A new study of the Simpson-Bowles proposal--the precursor to the deficit commission's recommendations, should the panel come to agreement--by the Economic Policy Institute shows a major flaw of this proposal in this economy.
The recommendations issued by co-chairs Alan Simpson and Erskine Bowles would cost 4 million jobs over three years and reduce economic growth by 0.7 percent in 2012, 1.4 percent in 2013 and 1.9 percent in 2014, according to an analysis by the Economic Policy Institute (EPI).
The Simpson-Bowles approach calls for job-killing budget austerity to begin in October 2011, even though most economic forecasters expect unemployment to remain as high as it is today or even increase by then....
AFL-CIO President Richard Trumka said Simpson and Bowles “just told working Americans to “Drop Dead.”

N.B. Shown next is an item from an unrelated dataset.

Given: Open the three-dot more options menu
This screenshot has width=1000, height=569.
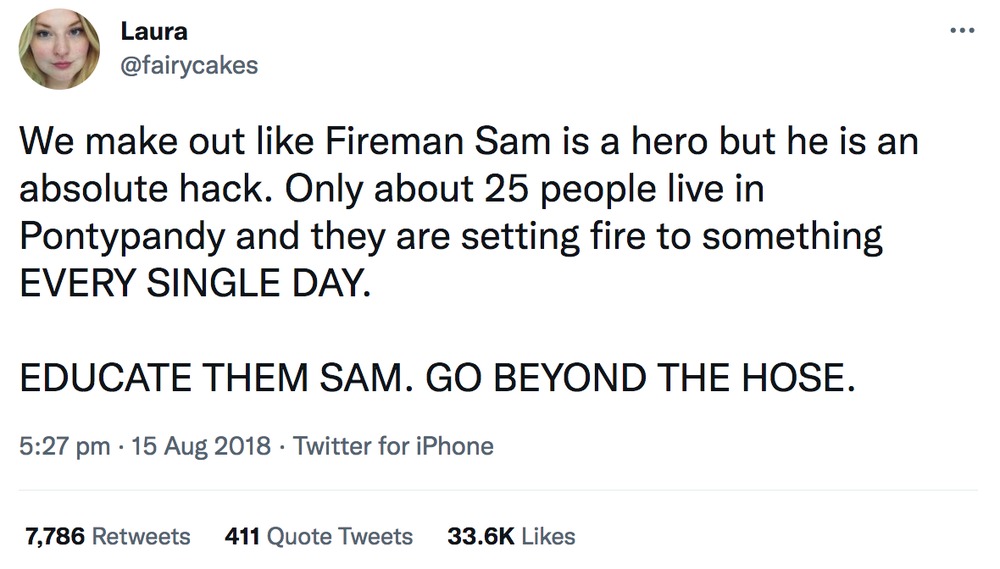Looking at the screenshot, I should (960, 30).
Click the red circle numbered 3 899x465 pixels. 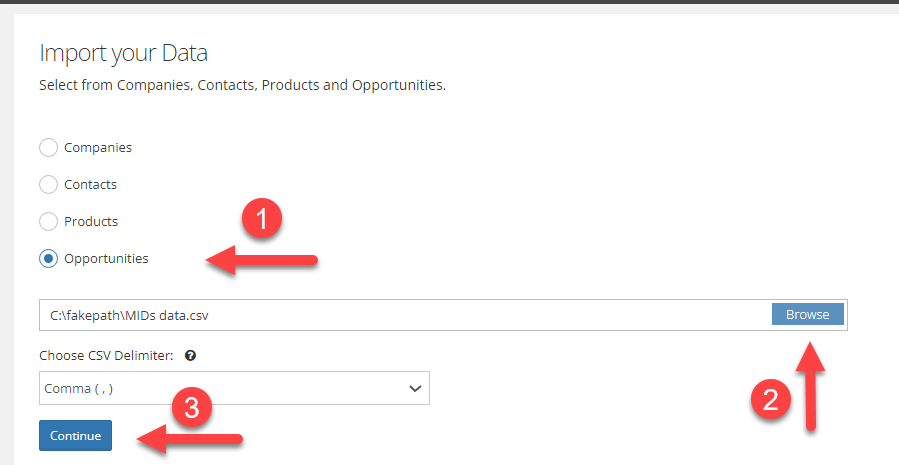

Especially in these tough economic times, it is unconscionable to be proposing cuts to the critical economic lifelines for working people, Social Security and Medicare. Some people are saying this plan is just a “starting point.” Let me be clear, it is not.
In the EPI report, economists Josh Bivens and Andrew Fieldhouse note that because the Simpson and Bowles recommendations would reduce economic growth, they would end up lowering the deficit far less than Simpson and Bowles claim.
Bivens and Fieldhouse say the co-chairs’ proposal “threatens to increase the already unacceptably high level of unemployment and increases the possibility of the economy falling back into outright recession.”
The answer to deficit reduction, the EPI analysts (and plenty of economists say) is investing in job creation and growth, "raising revenue from new sources over the medium-term to stem the hemmoraging caused by the Bush-era tax cuts for the very well-off, and reforming the health care provision to generate long-run budgetary savings." Reducing unemployment is a twofer--more direct revenue in income taxes and keeping the flow of payments into Social Security.
The limits of trickle down prosperity have been proven over and over and over again. More austerity for the people already living on the economic margins, and more tax cuts for everyone else hasn't worked yet, and won't. Seems like it might be time to try a different approach.